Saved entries

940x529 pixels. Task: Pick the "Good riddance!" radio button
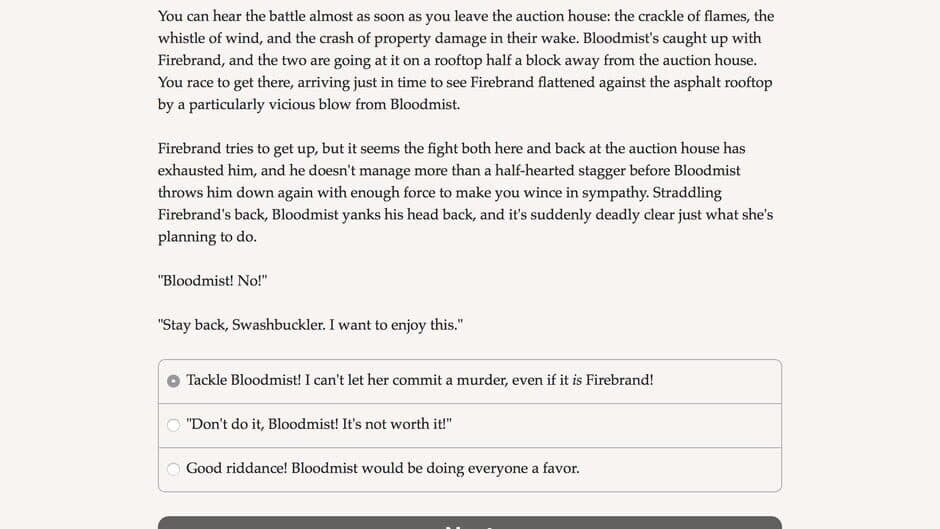(174, 469)
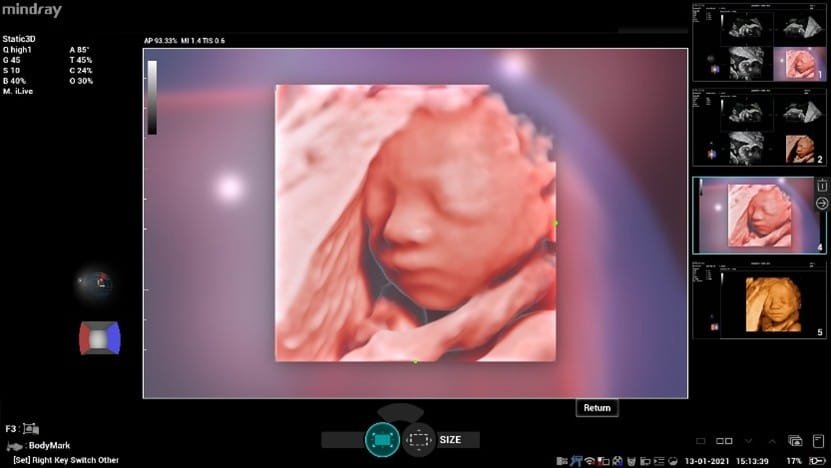This screenshot has width=831, height=468.
Task: Open stored image thumbnail number 1
Action: [752, 45]
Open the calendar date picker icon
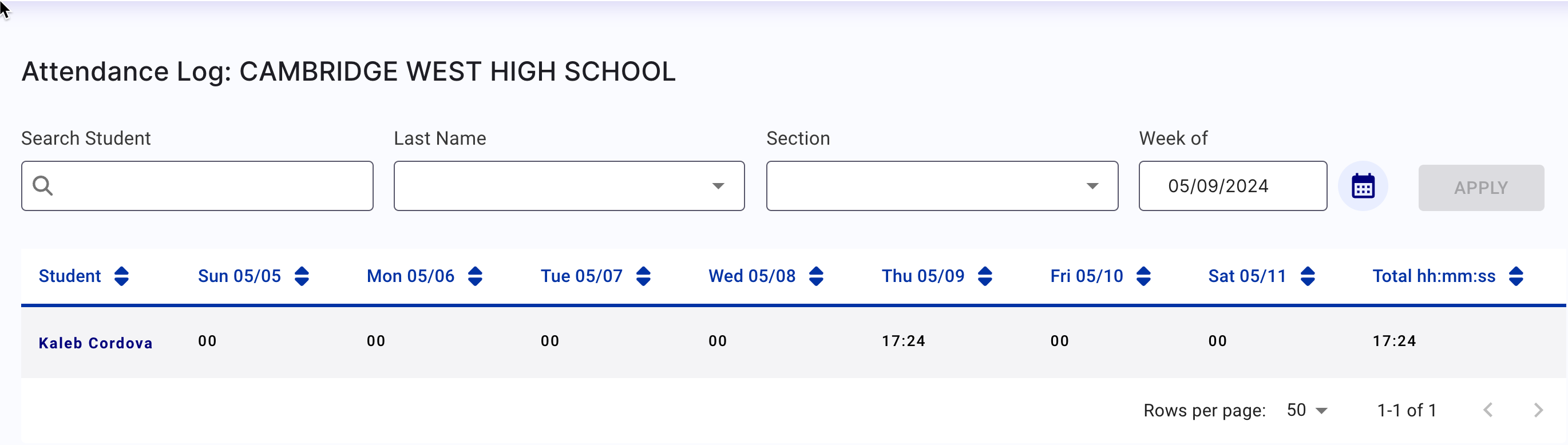Image resolution: width=1568 pixels, height=445 pixels. (x=1362, y=186)
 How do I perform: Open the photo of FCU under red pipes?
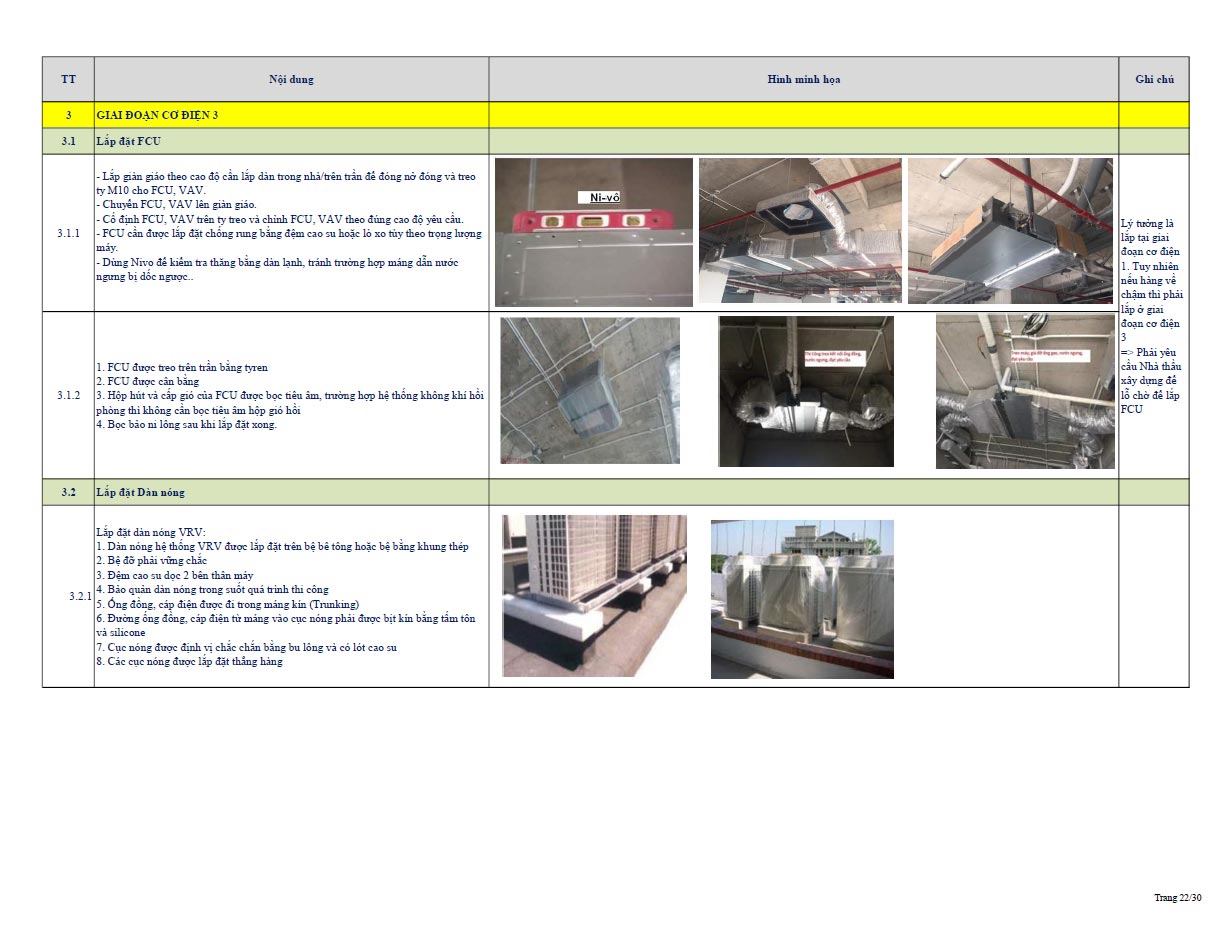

§ **Exercise**: Every line from the one that holds "Open the calendar date picker icon" to the last line of the records above goes into the answer, exactly as written; nothing else does, and no picture does either.

§ **Solution to this problem**:
Open the calendar date picker icon
Image resolution: width=1568 pixels, height=445 pixels. (x=1362, y=186)
 How do I perform: Open the photo of FCU under red pipes?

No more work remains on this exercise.